**Requirements:**
Print the entries below line for line, with no changes.

**Stored entries:**
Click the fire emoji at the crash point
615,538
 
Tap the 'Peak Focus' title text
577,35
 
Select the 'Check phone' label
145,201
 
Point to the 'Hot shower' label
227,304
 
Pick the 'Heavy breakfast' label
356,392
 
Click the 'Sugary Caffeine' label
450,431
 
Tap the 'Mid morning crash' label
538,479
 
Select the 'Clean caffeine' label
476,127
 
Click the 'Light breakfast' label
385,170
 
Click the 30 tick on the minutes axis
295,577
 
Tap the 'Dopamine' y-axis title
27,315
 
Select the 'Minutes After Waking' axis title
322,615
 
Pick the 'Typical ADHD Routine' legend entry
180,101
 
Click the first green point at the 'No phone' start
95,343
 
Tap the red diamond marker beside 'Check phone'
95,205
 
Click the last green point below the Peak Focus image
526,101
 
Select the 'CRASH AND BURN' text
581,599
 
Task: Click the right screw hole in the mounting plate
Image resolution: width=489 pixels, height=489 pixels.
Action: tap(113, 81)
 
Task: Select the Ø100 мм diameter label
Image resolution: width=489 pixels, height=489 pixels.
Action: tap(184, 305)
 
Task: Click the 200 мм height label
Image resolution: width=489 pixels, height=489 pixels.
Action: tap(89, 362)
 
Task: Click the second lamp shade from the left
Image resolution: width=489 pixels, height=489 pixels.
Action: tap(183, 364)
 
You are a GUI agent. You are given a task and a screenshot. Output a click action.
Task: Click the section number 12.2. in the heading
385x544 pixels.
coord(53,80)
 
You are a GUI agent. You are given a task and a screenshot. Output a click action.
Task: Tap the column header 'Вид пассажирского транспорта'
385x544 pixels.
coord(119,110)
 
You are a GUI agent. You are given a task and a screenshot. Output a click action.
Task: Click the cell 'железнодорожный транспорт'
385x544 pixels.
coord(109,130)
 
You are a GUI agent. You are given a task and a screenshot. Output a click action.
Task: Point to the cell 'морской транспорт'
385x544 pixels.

**Response:**
Click the fire emoji at the crash point
615,538
 
Tap the 'Peak Focus' title text
577,35
 
Select the 'Check phone' label
145,201
 
Point to the 'Hot shower' label
227,304
 
Pick the 'Heavy breakfast' label
356,392
 
Click the 'Sugary Caffeine' label
450,431
 
Tap the 'Mid morning crash' label
538,479
 
Select the 'Clean caffeine' label
476,127
 
Click the 'Light breakfast' label
385,170
 
Click the 30 tick on the minutes axis
295,577
 
Tap the 'Dopamine' y-axis title
27,315
 
Select the 'Minutes After Waking' axis title
322,615
 
Pick the 'Typical ADHD Routine' legend entry
180,101
 
Click the first green point at the 'No phone' start
95,343
 
Tap the red diamond marker beside 'Check phone'
95,205
 
Click the last green point below the Peak Focus image
526,101
 
Select the 'CRASH AND BURN' text
581,599
 
Task: Click the right screw hole in the mounting plate
Image resolution: width=489 pixels, height=489 pixels.
Action: tap(113, 81)
 
Task: Select the Ø100 мм diameter label
Image resolution: width=489 pixels, height=489 pixels.
Action: tap(184, 305)
 
Task: Click the 200 мм height label
Image resolution: width=489 pixels, height=489 pixels.
Action: tap(89, 362)
 
Task: Click the second lamp shade from the left
Image resolution: width=489 pixels, height=489 pixels.
Action: tap(183, 364)
 
You are a GUI agent. You are given a task and a screenshot. Output a click action.
Task: Click the section number 12.2. in the heading
385x544 pixels.
coord(53,80)
 
You are a GUI agent. You are given a task and a screenshot. Output a click action.
Task: Tap the column header 'Вид пассажирского транспорта'
385x544 pixels.
coord(119,110)
 
You are a GUI agent. You are given a task and a screenshot. Output a click action.
Task: Click the cell 'железнодорожный транспорт'
385x544 pixels.
coord(109,130)
 
You are a GUI agent. You are given a task and a screenshot. Output a click action.
Task: Point to the cell 'морской транспорт'
385x544 pixels.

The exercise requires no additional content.